This is a theme that is particularly strong in Epiphany 3, from Genesis to Revelation. Melchizedek blesses Abraham (the divine priest blessing the father of the faithful?) and in Revelation the church is described as the bride of the lamb, who is wonderfully blessed at the marriage supper. In between is another wedding feast, at Cana, where Jesus shows not just his power but also his loving purpose in salvation, bringing a super-abundance of blessing
to everyone who was there. And in the visit of the magi itself, the worship and generosity of the visitors is reflected in the protection that God offers them, blessing them as they travel onwards.
Worship, highlighted by Bishop Mark in his introduction, is the right and wonderful response not just of the magi but of everyone who knows the blessing that God brings us.
And this worship is expressed as we in turn bless other people.

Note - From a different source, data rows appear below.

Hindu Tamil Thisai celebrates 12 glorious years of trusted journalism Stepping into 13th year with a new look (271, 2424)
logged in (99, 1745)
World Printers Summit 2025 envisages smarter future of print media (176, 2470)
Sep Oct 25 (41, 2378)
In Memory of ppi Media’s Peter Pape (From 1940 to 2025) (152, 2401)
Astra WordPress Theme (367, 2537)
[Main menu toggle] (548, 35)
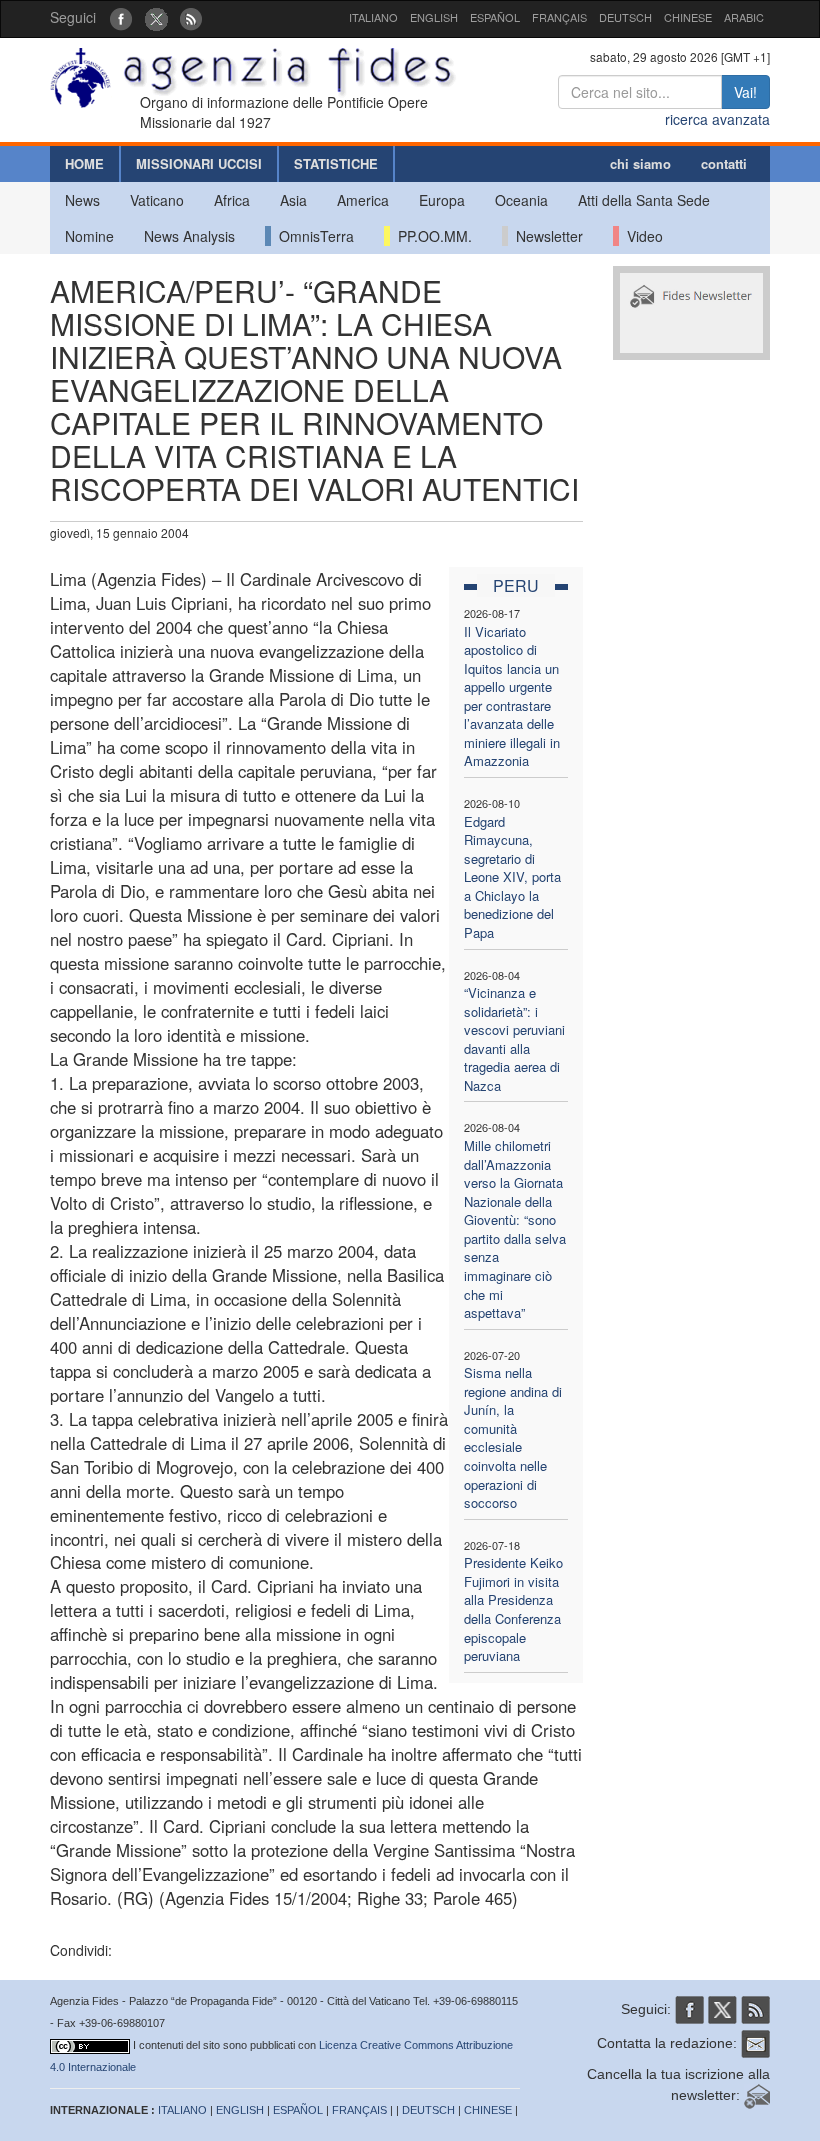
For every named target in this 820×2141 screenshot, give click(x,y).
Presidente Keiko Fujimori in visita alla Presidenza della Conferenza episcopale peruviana (513, 1609)
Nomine (89, 236)
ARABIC (744, 17)
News (82, 200)
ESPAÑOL (495, 17)
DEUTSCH (625, 17)
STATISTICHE (336, 163)
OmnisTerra (312, 236)
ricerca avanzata (717, 119)
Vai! (745, 92)
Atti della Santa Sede (644, 200)
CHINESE (688, 17)
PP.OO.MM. (431, 236)
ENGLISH (434, 17)
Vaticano (157, 200)
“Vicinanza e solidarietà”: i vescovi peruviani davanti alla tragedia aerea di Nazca (514, 1039)
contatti (724, 163)
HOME (84, 163)
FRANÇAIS (559, 17)
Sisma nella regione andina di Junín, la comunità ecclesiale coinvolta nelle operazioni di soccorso (513, 1437)
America (363, 200)
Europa (442, 200)
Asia (293, 200)
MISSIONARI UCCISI (199, 163)
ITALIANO (373, 17)
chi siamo (640, 163)
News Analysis (189, 236)
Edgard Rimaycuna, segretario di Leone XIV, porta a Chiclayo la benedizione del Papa (512, 877)
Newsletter (545, 236)
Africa (232, 200)
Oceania (521, 200)
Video (641, 236)
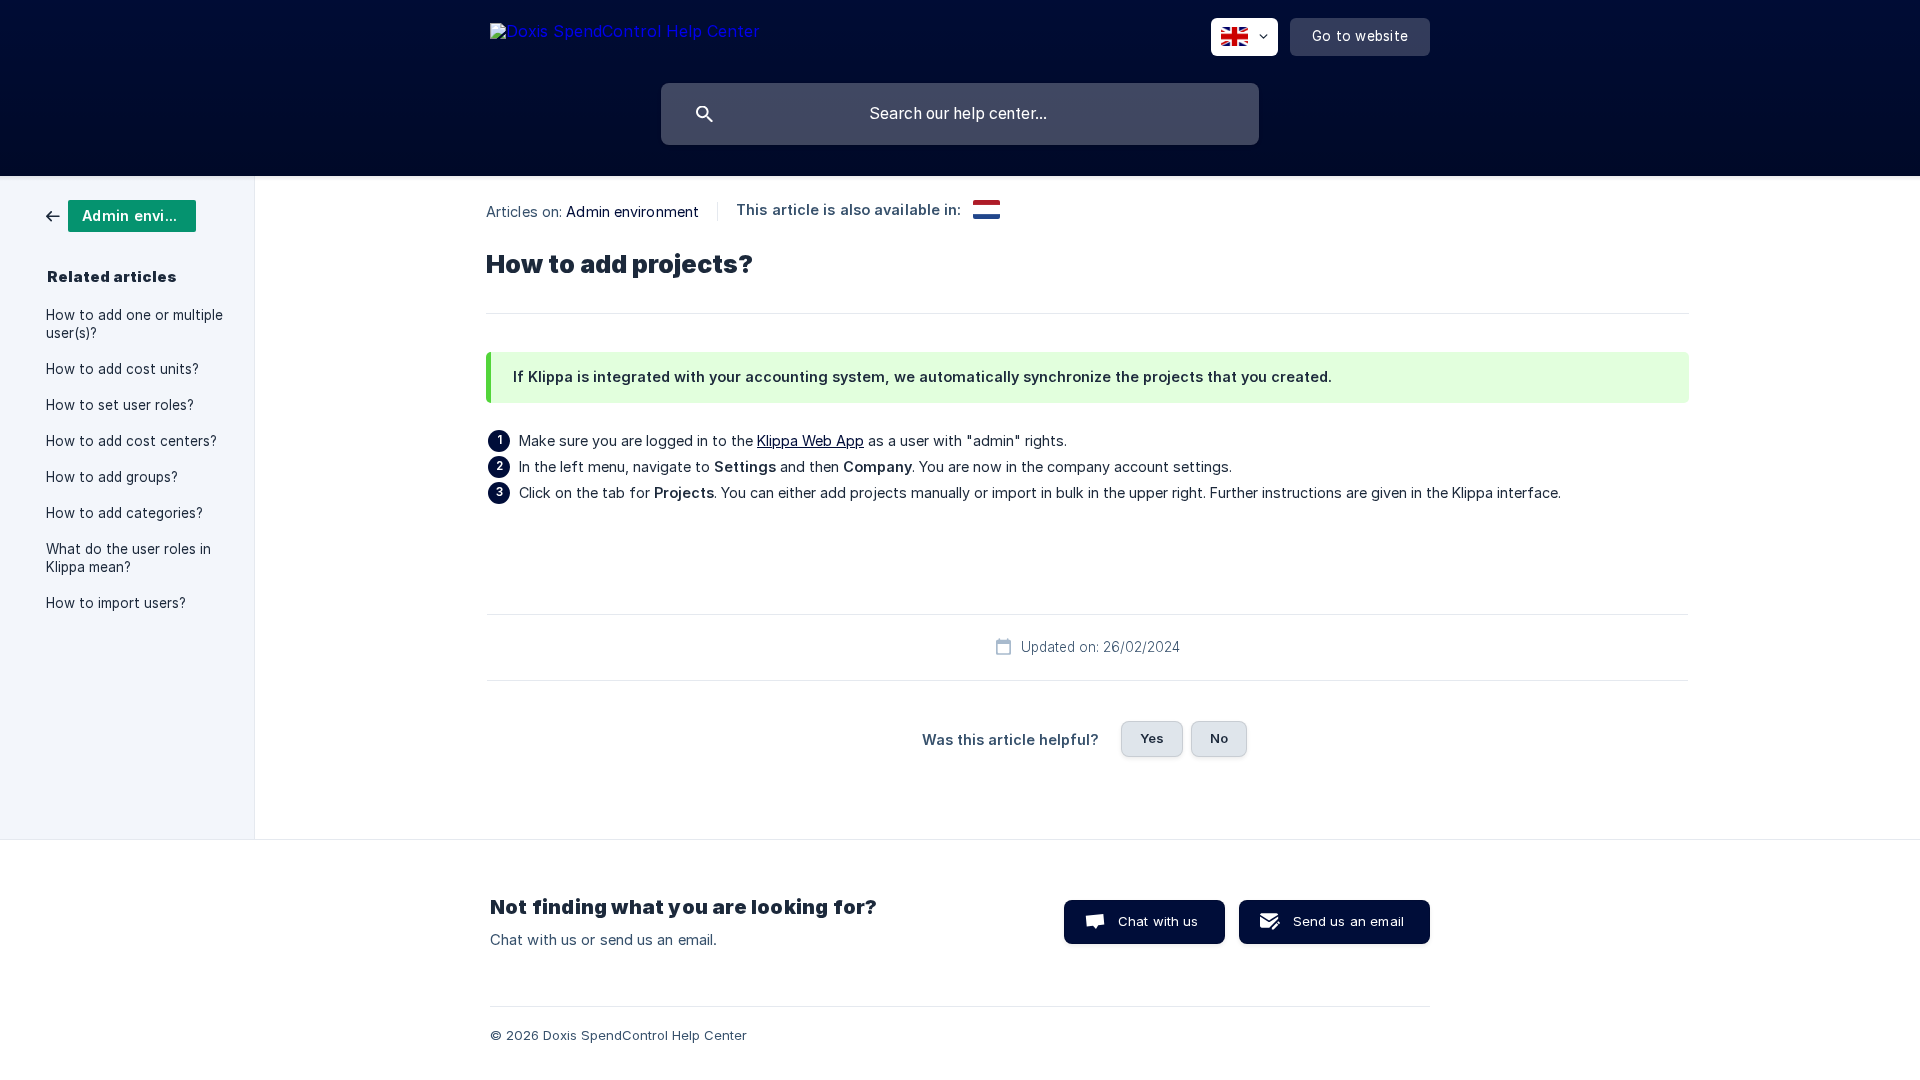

Our desire is to bless 1.5 million lives, one life at a time. The last phrase reminds us that we each have a part to play in this. This blessing is shown as we engage with our communities, in transformative loving service, given freely and generously. It will be shown as we put the needs of other people and the created order before our own regarding the environment. We are part of God’s blessing to others, at home and at a distance, now and into the future, when we care for the creation.
You have gifted the Church through the goodness of your Grace to be your hands and do your work, to be your voice and share your words, to bring healing to a fallen world and broken lives make whole. You have gifted your people with the blessings of your Spirit, the power to transform lives
and make all things new. Now may our hearts receive, our mouths proclaim, our hands prepare for service, that the love that we have known might overflow our lives and pour into the hearts of others, that all might receive your Grace, your renewing Spirit and your love.